In attesa di vedere, dopo Torino 2006, finalmente le Olimpiadi invernali tornare proprio in Italia nel 2026, quale può essere l'impatto di questo indirizzo del Cio sul settore agonistico, ma anche turistico delle montagne italiane? Dal punto di vista agonistico l'idea del Cio di comprimere ancora la stagione «a tre mesi e mezzo» non piace a parte degli atleti che semmai da tempo chiede di diluire la stagione, utilizzando anche l'inverno australe, insomma la nostra estate, che le squadre trascorrono comunque agli antipodi per allenarsi.

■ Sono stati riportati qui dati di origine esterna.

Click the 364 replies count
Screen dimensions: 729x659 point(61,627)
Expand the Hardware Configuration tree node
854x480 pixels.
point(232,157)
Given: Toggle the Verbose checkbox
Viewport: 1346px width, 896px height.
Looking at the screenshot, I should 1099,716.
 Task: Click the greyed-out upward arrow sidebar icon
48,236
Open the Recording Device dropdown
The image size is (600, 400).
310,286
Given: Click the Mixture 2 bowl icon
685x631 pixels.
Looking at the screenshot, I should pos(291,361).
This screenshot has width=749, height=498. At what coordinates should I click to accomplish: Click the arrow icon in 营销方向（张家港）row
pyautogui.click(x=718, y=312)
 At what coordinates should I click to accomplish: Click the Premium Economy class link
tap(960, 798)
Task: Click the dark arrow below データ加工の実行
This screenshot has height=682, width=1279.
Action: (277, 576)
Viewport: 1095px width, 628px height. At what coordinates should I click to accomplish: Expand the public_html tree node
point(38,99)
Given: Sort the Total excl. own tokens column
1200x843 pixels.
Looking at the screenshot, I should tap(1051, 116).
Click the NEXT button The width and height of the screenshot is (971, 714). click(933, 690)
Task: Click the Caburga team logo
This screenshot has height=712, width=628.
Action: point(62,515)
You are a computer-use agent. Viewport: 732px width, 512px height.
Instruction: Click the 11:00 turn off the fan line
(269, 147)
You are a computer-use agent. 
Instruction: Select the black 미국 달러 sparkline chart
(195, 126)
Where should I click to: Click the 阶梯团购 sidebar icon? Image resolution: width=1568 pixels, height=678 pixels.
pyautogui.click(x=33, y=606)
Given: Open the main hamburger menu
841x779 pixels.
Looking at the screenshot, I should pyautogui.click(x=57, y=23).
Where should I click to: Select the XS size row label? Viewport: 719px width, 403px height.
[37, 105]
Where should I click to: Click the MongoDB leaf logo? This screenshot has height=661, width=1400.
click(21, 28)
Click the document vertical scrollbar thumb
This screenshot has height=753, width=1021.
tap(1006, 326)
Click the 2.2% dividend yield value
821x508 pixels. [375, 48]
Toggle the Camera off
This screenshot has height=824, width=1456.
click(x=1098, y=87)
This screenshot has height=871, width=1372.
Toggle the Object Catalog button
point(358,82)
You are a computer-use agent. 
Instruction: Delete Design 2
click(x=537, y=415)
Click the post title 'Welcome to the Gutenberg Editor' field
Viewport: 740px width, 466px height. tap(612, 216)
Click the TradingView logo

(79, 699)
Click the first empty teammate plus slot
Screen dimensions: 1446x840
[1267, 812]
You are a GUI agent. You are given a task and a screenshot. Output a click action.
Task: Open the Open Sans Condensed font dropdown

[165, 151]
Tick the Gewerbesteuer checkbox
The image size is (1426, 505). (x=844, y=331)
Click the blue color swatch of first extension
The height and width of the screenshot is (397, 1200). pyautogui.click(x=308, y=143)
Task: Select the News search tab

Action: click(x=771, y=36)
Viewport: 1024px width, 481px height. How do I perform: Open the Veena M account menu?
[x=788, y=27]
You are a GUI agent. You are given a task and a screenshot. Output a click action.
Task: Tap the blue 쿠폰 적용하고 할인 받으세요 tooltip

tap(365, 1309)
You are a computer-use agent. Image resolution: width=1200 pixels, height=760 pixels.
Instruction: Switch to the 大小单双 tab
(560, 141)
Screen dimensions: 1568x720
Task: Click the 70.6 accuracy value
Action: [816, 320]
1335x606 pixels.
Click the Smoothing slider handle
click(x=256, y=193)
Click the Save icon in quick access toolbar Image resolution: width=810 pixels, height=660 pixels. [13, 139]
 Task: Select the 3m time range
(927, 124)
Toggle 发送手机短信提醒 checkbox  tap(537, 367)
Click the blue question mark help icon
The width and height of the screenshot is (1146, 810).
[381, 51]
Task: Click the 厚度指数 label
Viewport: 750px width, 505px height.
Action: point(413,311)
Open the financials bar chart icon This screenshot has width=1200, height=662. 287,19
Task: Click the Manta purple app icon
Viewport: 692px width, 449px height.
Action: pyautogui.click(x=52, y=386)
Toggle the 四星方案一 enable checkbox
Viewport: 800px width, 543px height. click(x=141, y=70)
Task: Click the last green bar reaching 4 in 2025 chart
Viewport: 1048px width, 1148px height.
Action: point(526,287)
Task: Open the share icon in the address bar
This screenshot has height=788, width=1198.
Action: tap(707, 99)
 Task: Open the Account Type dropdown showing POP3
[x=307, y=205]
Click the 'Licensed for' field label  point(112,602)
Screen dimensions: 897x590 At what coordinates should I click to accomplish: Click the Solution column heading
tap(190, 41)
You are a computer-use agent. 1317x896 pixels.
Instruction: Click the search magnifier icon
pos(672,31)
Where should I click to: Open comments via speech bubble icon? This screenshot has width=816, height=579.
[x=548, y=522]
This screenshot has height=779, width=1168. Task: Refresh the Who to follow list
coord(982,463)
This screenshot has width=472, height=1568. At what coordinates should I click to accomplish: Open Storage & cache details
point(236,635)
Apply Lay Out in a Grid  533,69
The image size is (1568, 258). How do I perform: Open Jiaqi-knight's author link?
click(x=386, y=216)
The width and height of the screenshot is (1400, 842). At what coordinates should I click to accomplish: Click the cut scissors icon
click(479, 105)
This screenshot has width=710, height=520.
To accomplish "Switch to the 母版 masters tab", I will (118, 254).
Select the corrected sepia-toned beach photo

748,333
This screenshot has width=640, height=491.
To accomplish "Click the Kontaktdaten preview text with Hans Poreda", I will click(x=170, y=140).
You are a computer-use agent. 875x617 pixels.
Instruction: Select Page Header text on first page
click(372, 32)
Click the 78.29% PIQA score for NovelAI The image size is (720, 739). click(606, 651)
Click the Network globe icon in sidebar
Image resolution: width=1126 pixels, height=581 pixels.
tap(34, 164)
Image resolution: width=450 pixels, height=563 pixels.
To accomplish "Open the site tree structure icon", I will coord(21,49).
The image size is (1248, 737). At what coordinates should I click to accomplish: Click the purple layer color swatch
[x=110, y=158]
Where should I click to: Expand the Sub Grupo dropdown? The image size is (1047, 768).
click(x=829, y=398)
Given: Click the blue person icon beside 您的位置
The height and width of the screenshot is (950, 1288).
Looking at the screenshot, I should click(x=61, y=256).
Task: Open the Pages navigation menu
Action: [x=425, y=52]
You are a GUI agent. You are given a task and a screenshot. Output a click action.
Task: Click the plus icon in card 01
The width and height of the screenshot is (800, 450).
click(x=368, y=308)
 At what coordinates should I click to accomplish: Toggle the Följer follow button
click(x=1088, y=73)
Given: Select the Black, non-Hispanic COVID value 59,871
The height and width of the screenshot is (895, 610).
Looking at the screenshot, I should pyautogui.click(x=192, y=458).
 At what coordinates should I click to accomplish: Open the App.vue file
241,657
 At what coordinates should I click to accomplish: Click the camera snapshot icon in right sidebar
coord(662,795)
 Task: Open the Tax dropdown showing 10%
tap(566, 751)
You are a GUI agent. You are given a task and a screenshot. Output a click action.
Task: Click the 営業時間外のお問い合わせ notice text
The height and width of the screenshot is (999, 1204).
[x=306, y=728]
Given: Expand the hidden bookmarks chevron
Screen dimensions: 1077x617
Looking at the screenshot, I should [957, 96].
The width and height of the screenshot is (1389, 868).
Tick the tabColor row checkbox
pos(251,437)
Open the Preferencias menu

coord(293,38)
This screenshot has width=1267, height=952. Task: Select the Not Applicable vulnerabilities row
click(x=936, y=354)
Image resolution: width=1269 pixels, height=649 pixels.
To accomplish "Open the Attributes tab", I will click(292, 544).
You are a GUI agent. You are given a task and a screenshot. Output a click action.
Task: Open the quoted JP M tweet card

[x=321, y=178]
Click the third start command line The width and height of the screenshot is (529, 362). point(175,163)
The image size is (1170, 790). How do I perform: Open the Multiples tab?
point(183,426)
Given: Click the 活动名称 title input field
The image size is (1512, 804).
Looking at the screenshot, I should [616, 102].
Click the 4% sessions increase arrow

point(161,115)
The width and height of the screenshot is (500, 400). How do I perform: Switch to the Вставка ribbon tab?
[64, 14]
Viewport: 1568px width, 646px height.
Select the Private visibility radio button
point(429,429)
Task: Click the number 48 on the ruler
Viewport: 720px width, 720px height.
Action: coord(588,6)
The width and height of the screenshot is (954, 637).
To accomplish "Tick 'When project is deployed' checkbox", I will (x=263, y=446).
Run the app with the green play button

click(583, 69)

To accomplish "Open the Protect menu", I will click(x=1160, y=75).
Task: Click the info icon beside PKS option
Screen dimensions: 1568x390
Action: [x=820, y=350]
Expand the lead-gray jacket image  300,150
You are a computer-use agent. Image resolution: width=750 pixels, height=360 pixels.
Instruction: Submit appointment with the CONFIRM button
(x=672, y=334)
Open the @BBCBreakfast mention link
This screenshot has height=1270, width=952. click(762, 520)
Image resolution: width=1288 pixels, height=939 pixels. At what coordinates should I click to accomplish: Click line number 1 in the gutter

Gare tutto l'anno, partendo dal sud America, darebbero più respiro fisico ai campioni, maggiore appeal anche di marketing allo sci alpino e alle aziende di settore. «Ridurre il cono di gare renderebbe, al contrario, ancora più di nicchia questo sport», affermano da anni i principali broadcaster tv europei.
Le parole del Cio hanno, però, una ricaduta anche sul settore turistico: il cambiamento climatico è innegabile, certamente, «ma va contestualizzato e non reso catastrofico», spiegano da Cortina D'Ampezzo gli impiantisti con Enrico Ghezze. «Vero è che oggi lo sci alpino si salva solo sopra i 1800 metri» e con l'aiutino della neve programmata, spiegano da Livigno, fra le località più alte d'Italia. Sulle Alpi le piccole località stentano (Panarotta, Montecampione resteranno chiuse) anche per i costi dell'energia, quelle sugli appennini (Dal Penice che vorrebbe nuovi cannoni a Schia) vivono alla giornata a seconda del vento. I grandi comprensori, come Cervinia pensano ad ampliarsi, con il collegamento Alpine Crossing per Zermatt pronto a primavera 2023 e l'idea di espandersi ad est verso il Monterosa agganciandosi agli impianti di Champoluc. Il covid ha congelato, per ora, l'espansione in quota di Courmayeur che intende restaurare l'impianto di Cresta D'Arp, da anni lasciato al free ride (e purtroppo alle valanghe).
«Lo sci alpino è linfa vitale dell'economia di montagna, contro lo spopolamento delle valli; i 2mila impianti a fune non servono solo per sciare, sono un trasporto pubblico ed ecologico a tutti gli effetti, producono un fatturato annuo di 12 miliardi e 15 mila posti di lavoro che vale il 13% del Pil nazionale», spiega Valeria Ghezze, presidente di Anef Associazione nazionale esercenti funiviari. Inutile demonizzare lo sci alpino, pensando di ridurne la stagione o peggio puntare il dito contro la neve artificiale, prodotta. La ricerca, semmai, deve investire affinché sia sempre più green: battipista ibridi o ad idrogeno, cannoni intelligenti che producono solo quanta neve serve, studi per rendere potabile l'acqua di recupero e per avere energia sempre più pulita sono le nuove frontiere che potranno davvero sopperire al cambiamento climatico.
Secondo il Cai - club alpino italiano però, parallelamente serve anche diversificare: «Non pensare al solo sci alpino come caposaldo dell'economia di montagna, evitare gigantismo e comprensori monstre, ma soprattutto attrarre nuovi residenti nelle terre alte, assicurando disponibilità e diffusione di servizi e infrastrutture indispensabili:
scuole, medicina, connessione contro il digital divide», spiega Erminio Quartiani, vicepresidente del sodalizio. Una montagna connessa e tecnologica vive anche con meno neve, con buona pace del Cio e del cambiamento climatico.